Species of shrub from the Northern Territory, Australia

Hakea standleyensis is a small flowering shrub in the family Proteaceae. It has white flowers, needle-shaped leaves and a twisted growth habit. It grows on cliff ledges in the Northern Territory, Australia.

==Description==
Hakea standleyensis is a multi-stemmed sparse shrub 0.9-2 m tall and up to 1 m wide. The smaller branches and young leaves have dense silky hairs quickly becoming smooth. The needle-like leaves are often curved are crowded at the base 2-9.5 cm long and 1.2-1.7 mm wide.
The inflorescence consists of 6–12 white flowers with over-lapping bracts surrounding each flower 4-5 mm long on a short stalk.
Flowering occurs from September to October and the fruit are egg-shaped 1.3-1.5 cm long and 4.5-6 mm wide with a wrinkled bluish-green surface ending and in a 1 mm point.

==Taxonomy and naming==
Hakea standleyensis was first formally described in 1973 by John Maconchie who published the description in Transactions of the Royal Society of South Australia. Named after Standley Chasm in the Macdonnell Ranges one of the localities where it is found.

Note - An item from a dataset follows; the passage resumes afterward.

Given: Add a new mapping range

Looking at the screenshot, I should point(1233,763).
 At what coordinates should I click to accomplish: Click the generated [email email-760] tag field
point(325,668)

==Distribution and habitat==
Hakea standleyensis is restricted to the Macdonnell Ranges in the Northern Territory where it grows in skeletal soil on ledges of quartzite cliff faces.

==Conservation status==
Hakea standleyensis is considered 'Rare' in J.D.Briggs & J.H.Leigh, Rare or Threatened Australian Plants (1995).